Сквозь шторм - Беверли Дженкинс
Детям также не хватало привычного ритма взрослых. Вместо того, чтобы бросать соцветия в мешок, затем повторять процесс, они останавливались, вытаскивали семенные коробочки, а затем бросали соцветия в пакет. В большинстве случаев им приходилось подбирать цветы с земли, потому что они вообще не попадали в горлышко мешка.
Когда мешок наполнялся, его относили его в конец ряда и высыпали в корзины, расставленные по краям. Кто-нибудь из взрослых утрамбовывал пушистые белые цветы, а собирающие хлопок переходили к другому ряду и начинали процесс сначала.
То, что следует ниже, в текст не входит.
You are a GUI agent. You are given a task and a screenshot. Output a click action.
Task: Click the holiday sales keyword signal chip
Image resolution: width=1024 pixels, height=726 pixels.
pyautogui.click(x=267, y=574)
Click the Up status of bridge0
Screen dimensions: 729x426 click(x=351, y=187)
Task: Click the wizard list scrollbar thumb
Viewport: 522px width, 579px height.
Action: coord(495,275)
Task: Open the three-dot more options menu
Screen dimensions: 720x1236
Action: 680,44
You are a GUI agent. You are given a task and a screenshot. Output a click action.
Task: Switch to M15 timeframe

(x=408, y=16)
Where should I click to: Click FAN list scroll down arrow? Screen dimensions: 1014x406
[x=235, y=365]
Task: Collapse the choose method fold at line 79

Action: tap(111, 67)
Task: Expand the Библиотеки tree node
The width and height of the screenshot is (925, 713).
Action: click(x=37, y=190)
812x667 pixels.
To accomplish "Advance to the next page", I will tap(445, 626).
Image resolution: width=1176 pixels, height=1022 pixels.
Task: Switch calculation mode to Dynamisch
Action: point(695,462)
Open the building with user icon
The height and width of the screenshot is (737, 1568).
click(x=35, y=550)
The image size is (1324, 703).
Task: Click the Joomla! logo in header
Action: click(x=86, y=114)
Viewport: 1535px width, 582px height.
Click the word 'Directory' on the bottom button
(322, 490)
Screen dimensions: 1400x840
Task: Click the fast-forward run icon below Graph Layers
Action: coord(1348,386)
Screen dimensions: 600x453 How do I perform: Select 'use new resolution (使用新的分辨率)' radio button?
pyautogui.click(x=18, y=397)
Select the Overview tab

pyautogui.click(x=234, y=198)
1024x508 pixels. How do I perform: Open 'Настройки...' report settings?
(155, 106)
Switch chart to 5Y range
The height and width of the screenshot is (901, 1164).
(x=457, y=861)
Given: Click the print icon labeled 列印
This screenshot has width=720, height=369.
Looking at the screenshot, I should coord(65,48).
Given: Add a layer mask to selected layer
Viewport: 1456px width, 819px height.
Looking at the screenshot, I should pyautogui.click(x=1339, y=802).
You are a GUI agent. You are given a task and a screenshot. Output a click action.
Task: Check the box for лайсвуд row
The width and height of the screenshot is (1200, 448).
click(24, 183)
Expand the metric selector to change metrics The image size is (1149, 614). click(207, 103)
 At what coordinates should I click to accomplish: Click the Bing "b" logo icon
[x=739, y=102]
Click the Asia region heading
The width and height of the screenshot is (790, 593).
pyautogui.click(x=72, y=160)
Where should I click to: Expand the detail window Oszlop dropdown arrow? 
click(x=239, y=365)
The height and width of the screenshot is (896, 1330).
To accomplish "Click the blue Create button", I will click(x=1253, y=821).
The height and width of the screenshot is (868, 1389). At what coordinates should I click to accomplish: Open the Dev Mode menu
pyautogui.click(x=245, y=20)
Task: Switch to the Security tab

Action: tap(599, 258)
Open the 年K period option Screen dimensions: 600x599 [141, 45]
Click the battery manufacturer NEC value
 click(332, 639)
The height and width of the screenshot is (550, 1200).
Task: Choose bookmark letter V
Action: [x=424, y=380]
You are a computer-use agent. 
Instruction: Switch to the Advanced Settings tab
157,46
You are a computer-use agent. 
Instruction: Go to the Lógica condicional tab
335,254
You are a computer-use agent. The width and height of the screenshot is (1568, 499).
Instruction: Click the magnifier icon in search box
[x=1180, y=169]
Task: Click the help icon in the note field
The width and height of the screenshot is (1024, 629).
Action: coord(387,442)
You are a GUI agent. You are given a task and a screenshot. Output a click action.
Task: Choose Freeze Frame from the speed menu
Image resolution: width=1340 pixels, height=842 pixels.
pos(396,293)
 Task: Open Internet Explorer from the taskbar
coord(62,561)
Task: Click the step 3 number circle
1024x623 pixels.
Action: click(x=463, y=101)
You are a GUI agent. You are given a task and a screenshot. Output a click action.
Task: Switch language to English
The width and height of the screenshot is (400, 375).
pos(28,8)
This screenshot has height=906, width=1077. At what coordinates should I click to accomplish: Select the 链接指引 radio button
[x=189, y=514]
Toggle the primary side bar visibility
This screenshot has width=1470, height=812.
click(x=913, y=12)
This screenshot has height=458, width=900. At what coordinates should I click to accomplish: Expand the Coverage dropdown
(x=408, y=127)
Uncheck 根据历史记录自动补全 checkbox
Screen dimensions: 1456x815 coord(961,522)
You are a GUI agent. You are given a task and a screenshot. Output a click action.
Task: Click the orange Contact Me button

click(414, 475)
Сэйбл очень надеялась вырваться из цепких лап Морса до весны. У нее не было ни малейшего желания проводить месяцы с апреля по июль, работая мотыгой от рассвета до заката, или наблюдать, как ее дети собирают хлопок с конца августа, только для того, чтобы Морс мог получить прибыль, которой он ни с кем них не стал бы делиться.
Однажды утром, когда Сэйбл склонилась с мотыгой, выпалывая особенно упрямые сорняки, Салли Энн вышла и встала рядом. Она ничего не сказала, просто стояла. Ее присутствие стало таким раздражающим, что Сэйбл, наконец, остановилась, посмотрела в ее сторону и спросила:
— Чего ты хочешь?
— Ничего. Мне просто нравится видеть, как ты трудишься, как обычный работник в поле.
Сжав губы, Сэйбл вернулась к своей работе, стараясь не обращать внимания на свою бывшую хозяйку.
— Поля — это то место, где ты должна была быть с самого начала, а не портить мой прекрасный дом.
— Я не просила, чтобы меня растили в доме.
— Нет, ты не просила, это дело рук Карсона. Он отказался меня слушать.
Сэйбл не сбавляла темпа, надеясь, что Салли поймет намек и уйдет, но она этого не сделала. Вместо этого она сказала:
— Я никогда не прощу его за то, что он настоял на том, чтобы твоя мать поехала с нами в свадебное путешествие.
Сэйбл не ответила.
— Я ненавидела ее, знаешь. Эта золотистая кожа, эти золотисто-карие глаза. Вокруг нее увивалась половина белых мужчин в округе.
И снова Сэйбл не ответила.
— Что в вас такого, что так привлекает наших мужчин? Моя мама всегда говорила мне, чтобы я не обращала внимания на то, что мужчины затаскивают рабынь в свои постели, но меня это беспокоило. И беспокоит по сей ден.
Сэйбл наконец перестала работать и прямо спросила:
— Что ты хочешь, чтобы я сказала? У моей матери не было выбора. Она была рабыней, Салли Энн, ты не забыла?
Салли Энн вздернула подбородок.
— Но она отказалась, чтобы ею пользовались.
— А что бы ты сделала на ее месте? Ты бы добровольно отдалась мужчине только потому, что он этого потребовал?
— Конечно, нет, но вы, женщины, другие, это у вас в крови.
— Что у нас в крови, Салли Энн, так это стремление к самоуважению!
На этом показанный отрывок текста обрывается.